Directions: Can you carry the Gumball Rally review below further, picking up right after its final sentence?

Source passage:
________________________________________
The Gumball Rally
Cars! Cars! Cars! What climate accord, when we’re celebrating the internal combustion engine! One of the best of the breezy ’70s action comedies, this cross-country road race picture gave us early looks at Gary Busey and Raul Julia in the midst of an always-amusing ensemble of car crazies, out to go from Manhattan to the Pacific in less than two days, at speeds up 175 mph! No 55 speed limit, no catalytic converters!
The Gumball Rally
Blu-ray
Warner Archive Collection
1976 / Color / 2:40 widescreen / 107 min. / Street Date June 13, 2017 / available through the WBshop / 21.99
Starring: Michael Sarrazin, Raul Julia, Norman Burton, Gary Busey, John Durren, Susan Flannery, Harvey Jason, Steven Keats,
Tim McIntire, Joanne Nail, J. Pat O’Malley, Tricia O’Neil, Nicholas Pryor, Vaughn Taylor, Wally Taylor, Colleen Camp, Lazaro Perez, Med Flory, Lauren Simon, .
Cinematography: Richard C. Glouner
Film Editors: Stuart H. Pappé Gordon Scott, Maury Wintrobe
Original Music: Dominic Frontiere
Written by Chuck Bail, Leon Capetanos
Produced and Directed by Chuck Bail
1975’s mega-hit Jaws got America back into the movie-going habit, and a big winner the next summer was Warners’ The Gumball Rally. The first production of the First Artists that didn’t star one of the company’s principals, it was spurred on by the new craze for all-Americana auto smash-up pix (a vein to be thoroughly mined by the good ‘ol boy Burt Reynolds), Gumball was a comedy buzzword for folk that liked It’s a Mad Mad Mad Mad World because of the automobile mayhem. In fact, the trailer for Gumball even name-checks the Stanley Kramer comedy.
The inspiration for this and the various Cannonball Run movies is said to have been a real illegal race called the Cannonball Baker Sea-To-Shining-Sea Memorial Trophy Dash. What happens in this Gumball derivative sticks fairly close to the stats claimed for the actual coast-to-coast runs: total duration just over thirty hours; averaging 82 mph, top speed 175. Although these speed demon fantasies have probably inspired a lot of immature drivers to wipe themselves out, there have always been fools willing to go nuts imitating what they see in the pictures. I suppose the movie to beat in this category is still H.B. Halicki’s original Gone in Sixty Seconds. I confess to having daydreamed about that picture more than once. As always, when we see cars in movies recklessly violating all the speed laws, we ask who authorized the chaos, or if the shots were stolen.
________________________________________
Material shown:
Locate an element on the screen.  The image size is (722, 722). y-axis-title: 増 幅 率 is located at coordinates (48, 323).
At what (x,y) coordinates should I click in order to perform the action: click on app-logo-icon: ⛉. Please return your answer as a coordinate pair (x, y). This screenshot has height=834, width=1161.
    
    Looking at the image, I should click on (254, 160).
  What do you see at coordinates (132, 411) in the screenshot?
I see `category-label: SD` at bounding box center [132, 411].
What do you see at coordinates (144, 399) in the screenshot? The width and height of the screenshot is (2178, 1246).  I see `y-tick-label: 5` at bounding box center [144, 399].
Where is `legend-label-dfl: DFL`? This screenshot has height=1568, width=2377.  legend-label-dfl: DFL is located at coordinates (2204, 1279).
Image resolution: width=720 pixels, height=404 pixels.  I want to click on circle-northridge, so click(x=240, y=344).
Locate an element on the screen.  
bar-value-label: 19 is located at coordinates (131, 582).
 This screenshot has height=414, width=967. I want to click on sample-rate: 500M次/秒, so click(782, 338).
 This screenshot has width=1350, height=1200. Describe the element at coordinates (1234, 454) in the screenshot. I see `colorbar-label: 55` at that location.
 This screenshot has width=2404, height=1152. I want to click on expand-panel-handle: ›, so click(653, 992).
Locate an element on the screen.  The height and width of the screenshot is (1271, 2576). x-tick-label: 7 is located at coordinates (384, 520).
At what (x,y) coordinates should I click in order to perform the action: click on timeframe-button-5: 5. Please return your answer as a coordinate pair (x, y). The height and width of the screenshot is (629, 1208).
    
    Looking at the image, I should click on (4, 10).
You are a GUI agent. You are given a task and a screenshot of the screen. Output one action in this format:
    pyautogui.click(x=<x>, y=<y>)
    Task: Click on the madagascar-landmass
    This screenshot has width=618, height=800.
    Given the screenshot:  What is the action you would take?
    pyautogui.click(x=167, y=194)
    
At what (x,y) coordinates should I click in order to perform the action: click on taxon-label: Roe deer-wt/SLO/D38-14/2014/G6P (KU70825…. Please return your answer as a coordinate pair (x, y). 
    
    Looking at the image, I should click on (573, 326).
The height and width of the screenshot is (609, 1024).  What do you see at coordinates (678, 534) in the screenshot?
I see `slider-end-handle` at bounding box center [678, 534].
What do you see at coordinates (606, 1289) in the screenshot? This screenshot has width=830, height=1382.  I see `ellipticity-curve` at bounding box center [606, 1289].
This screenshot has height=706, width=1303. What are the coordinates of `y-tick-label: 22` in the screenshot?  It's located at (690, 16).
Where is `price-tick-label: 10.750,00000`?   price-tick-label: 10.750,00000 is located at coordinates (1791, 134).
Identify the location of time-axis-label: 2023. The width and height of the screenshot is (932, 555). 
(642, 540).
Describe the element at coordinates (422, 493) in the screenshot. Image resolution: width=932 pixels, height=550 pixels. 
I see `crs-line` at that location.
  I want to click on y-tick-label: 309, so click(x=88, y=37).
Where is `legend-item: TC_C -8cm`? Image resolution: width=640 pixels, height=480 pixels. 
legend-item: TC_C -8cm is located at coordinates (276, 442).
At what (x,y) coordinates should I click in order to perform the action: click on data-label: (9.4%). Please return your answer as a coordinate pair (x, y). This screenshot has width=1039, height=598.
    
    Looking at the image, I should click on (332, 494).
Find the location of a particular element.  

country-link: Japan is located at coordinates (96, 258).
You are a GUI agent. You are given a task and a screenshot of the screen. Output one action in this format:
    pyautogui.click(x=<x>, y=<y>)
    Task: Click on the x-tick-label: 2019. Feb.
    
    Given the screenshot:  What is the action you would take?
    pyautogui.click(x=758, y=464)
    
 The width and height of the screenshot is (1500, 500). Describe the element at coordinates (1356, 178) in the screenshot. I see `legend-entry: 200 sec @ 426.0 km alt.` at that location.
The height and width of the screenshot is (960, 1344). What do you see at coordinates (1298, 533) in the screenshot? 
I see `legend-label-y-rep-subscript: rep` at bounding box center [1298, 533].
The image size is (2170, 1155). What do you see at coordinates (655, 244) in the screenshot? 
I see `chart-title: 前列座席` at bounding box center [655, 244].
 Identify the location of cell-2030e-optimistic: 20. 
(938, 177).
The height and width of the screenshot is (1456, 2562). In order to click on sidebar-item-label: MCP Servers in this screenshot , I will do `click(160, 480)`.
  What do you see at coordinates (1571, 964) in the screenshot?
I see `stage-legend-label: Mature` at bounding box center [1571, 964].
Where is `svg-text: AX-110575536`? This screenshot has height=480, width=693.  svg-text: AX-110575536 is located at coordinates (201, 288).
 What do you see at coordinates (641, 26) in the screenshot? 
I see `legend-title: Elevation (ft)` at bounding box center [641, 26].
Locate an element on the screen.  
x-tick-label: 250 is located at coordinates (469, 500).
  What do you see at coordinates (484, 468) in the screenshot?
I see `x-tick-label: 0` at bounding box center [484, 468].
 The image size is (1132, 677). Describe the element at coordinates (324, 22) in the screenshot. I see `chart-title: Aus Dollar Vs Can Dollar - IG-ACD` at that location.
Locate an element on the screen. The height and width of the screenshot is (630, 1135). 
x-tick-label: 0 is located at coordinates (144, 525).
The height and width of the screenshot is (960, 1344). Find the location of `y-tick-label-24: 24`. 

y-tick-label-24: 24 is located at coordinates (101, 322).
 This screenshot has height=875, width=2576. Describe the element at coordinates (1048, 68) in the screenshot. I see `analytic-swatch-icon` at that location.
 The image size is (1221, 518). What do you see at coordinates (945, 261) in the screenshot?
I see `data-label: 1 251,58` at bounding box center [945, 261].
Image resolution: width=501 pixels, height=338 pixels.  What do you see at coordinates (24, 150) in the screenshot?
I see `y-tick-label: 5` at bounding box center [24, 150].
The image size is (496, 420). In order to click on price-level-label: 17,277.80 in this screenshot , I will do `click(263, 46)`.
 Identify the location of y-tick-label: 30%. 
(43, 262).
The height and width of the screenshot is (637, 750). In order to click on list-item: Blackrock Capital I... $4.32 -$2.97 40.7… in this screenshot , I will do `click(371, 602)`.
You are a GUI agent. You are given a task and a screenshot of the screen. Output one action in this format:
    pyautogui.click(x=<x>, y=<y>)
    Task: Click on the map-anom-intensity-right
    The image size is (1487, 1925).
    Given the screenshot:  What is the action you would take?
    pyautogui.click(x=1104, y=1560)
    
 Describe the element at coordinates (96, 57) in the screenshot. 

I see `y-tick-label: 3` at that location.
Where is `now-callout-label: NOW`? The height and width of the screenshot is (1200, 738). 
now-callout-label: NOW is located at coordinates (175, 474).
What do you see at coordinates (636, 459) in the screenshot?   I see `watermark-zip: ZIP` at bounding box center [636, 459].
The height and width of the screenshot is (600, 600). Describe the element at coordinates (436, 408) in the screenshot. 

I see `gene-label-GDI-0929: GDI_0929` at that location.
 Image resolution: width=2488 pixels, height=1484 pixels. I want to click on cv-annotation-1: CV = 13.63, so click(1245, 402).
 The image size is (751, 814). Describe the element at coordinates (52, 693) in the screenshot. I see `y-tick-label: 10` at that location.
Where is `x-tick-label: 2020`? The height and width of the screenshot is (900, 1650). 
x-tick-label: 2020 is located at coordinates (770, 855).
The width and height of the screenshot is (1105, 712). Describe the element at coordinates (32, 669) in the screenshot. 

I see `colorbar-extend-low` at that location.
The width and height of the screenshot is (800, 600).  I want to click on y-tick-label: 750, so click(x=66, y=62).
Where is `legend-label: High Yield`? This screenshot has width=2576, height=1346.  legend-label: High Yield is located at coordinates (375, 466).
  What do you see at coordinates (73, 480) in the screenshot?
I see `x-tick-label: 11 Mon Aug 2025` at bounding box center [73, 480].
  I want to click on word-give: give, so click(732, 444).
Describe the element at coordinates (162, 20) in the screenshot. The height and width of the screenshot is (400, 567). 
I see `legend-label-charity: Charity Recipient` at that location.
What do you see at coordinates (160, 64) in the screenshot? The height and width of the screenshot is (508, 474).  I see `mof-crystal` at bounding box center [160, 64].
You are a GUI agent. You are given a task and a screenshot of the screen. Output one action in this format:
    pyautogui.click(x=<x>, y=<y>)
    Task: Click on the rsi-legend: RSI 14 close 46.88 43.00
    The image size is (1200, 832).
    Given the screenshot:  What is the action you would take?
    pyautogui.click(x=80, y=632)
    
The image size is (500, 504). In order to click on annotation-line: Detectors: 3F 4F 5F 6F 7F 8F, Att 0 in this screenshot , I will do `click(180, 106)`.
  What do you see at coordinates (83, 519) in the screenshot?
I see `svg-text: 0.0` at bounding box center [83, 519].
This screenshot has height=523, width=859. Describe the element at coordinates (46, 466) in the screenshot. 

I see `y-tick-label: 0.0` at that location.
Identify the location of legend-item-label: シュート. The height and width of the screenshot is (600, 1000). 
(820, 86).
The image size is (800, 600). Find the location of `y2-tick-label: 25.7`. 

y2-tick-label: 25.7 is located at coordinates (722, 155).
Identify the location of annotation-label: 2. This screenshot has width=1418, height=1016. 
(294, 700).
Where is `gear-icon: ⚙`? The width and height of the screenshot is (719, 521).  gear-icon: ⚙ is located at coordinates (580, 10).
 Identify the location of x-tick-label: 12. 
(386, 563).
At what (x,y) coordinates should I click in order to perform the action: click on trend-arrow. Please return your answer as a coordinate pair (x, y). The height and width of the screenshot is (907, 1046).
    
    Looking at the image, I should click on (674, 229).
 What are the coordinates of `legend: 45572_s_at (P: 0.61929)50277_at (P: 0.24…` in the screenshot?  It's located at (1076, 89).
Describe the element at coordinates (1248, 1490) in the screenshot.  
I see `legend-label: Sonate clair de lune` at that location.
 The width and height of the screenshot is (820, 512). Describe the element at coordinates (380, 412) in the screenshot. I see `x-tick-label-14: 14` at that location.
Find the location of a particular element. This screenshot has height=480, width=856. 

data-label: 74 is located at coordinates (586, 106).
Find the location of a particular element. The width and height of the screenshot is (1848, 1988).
________________________________________
Answer:
A group of obsessed car fanatics preps every year to run a new ‘Gumball Rally,’ a race from New York City to The Queen Mary in Long Beach California, with the only rule being that there are no rules. Rally leader, bored executive and previous winner Michael Bannon (Michael Sarrazin) sends out the call, and the loyally insane gather their vehicles for a tune-up at a downtown Manhattan garage. Michael’s ride is a Shelby Cobra, and his rally partner is college professor Sam Greaves (Nicholas Pryor). The main competition is a red hot Ferrari driven by the competitive Hollywood stunt man Smitty (Tim McIntire) and the outrageously amorous Italian Franco (Raoul Julia). Femme gearheads Alice and Jane (Susan Flannery & Joanne Nail) take the race seriously in a Porsche, as do professional daredevil Gibson and his pal Ace (Gary Busey & John Durren) in a yellow Camaro. The other contestants include Kandinsky and Avila (Steven Keats & Wally Taylor), who drive a fake police prowl car with insignia for the dozen states they’ll be racing through. Andy and Barney (Vaughn Taylor & J. Pat O’Malley) are a pair of rich duffers out for a lark, in a vintage Mercedes. Impromptu gumball participant Jose (Lazaro Perez) gets in the race by agreeing to shuttle a millionaire’s Rolls Royce to the Coast; he takes along his girlfriend Angie (Tricia O’Neil), who wants to be a Hollywood star. Lastly there’s ‘Lapchik the Mad Hungarian’ (Harvey Jason), who indeed seems mad as he races his Kawasaki motorcycle at top speed. Of course, the rally has the Law to contend with. Tipped off to the start of the race, L.A. detective Lieutenant Roscoe (Norman Burton) has sworn to nail the racers and put them all in jail. Michael and his cohorts have other ideas; one would think it’s EASY to race coast-to-coast averaging over a hundred miles an hour.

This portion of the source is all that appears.